┌─ Recorded information
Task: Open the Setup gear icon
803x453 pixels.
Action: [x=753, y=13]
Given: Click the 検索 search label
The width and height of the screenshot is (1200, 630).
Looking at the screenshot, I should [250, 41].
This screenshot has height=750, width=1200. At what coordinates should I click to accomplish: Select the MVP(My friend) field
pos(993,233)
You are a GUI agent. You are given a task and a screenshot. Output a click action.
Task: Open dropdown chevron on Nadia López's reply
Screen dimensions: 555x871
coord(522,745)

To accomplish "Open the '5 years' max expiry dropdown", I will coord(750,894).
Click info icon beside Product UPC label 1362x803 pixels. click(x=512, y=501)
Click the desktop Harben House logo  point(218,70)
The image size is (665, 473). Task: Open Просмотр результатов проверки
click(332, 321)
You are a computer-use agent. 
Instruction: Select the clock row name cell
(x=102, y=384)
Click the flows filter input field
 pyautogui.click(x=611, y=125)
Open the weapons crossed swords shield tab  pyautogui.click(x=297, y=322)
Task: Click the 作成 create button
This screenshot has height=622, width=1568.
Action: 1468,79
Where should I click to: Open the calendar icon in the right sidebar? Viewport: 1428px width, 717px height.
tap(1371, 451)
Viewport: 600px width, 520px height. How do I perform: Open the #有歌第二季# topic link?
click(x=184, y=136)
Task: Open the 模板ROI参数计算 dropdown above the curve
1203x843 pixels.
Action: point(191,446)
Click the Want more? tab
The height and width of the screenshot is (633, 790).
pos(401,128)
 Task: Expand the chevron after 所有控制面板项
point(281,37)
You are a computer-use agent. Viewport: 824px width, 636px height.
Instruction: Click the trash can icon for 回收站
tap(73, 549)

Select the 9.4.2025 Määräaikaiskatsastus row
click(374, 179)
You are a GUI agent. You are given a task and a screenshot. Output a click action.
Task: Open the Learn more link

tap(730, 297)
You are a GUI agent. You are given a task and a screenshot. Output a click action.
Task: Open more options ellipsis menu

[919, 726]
└─
Your assignment:
Show all lines from the entries that hold "label".

Final answer:
Given: Click the 検索 search label
Click info icon beside Product UPC label 1362x803 pixels. click(x=512, y=501)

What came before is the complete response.